On Wednesday, at about 12:15 pm ET, 1.35 terabits per second of traffic hit the developer platform GitHub all at once. It was the most powerful distributed denial of service attack recorded to date—and it used an increasingly popular DDoS method, no botnet required.
GitHub briefly struggled with intermittent outages as a digital system assessed the situation. Within 10 minutes it had automatically called for help from its DDoS mitigation service, Akamai Prolexic. Prolexic took over as an intermediary, routing all the traffic coming into and out of GitHub, and sent the data through its scrubbing centers to weed out and block malicious packets.

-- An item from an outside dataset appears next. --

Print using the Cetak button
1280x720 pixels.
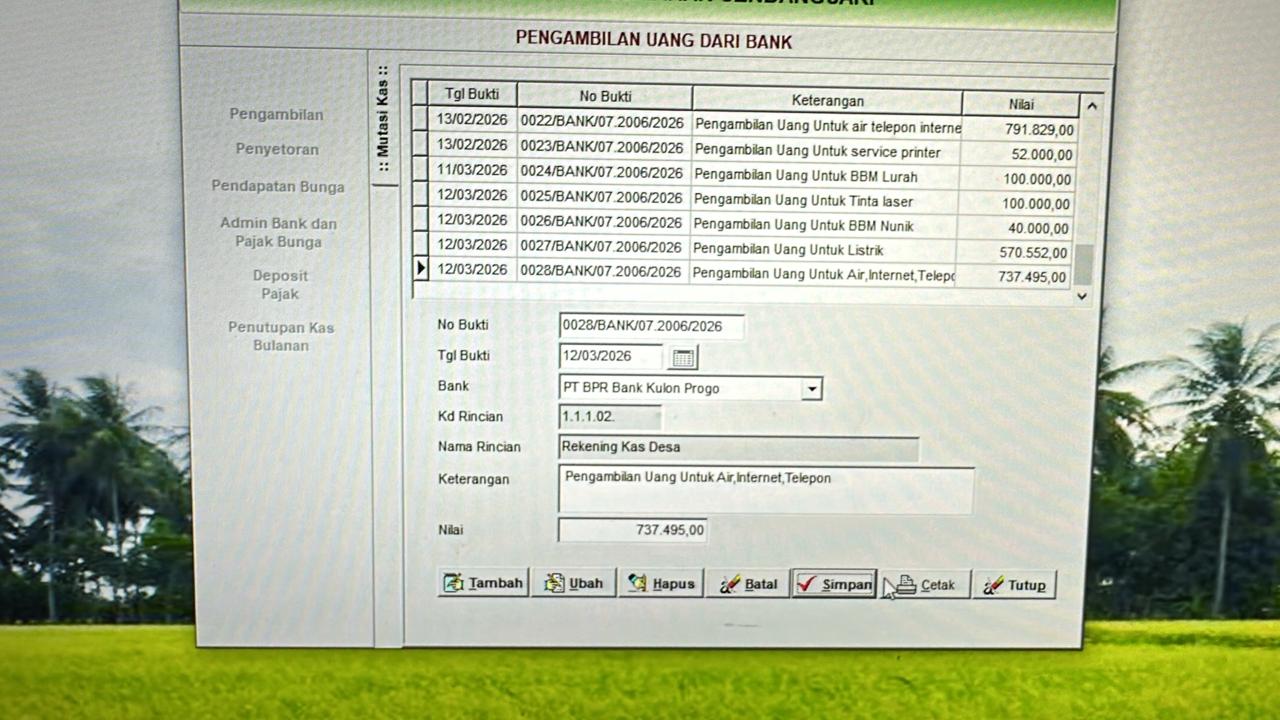click(x=925, y=585)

After eight minutes, attackers relented and the assault dropped off.
How the attack was pulled off:
Database caching systems [memcached servers] work to speed networks and websites, but they aren’t meant to be exposed on the public internet; anyone can query them, and they’ll likewise respond to anyone. About 100,000 memcached servers, mostly owned by businesses and other institutions, currently sit exposed online with no authentication protection, meaning an attacker can access them, and send them a special command packet that the server will respond to with a much larger reply.
Interesting story. Leaves me wondering why the attackers relented. Did a human plan it to be this long? Was there some mechanism that measured the impact of the attack, it stopped when Prolexic stepped in? Was the time limit to avoid being traced?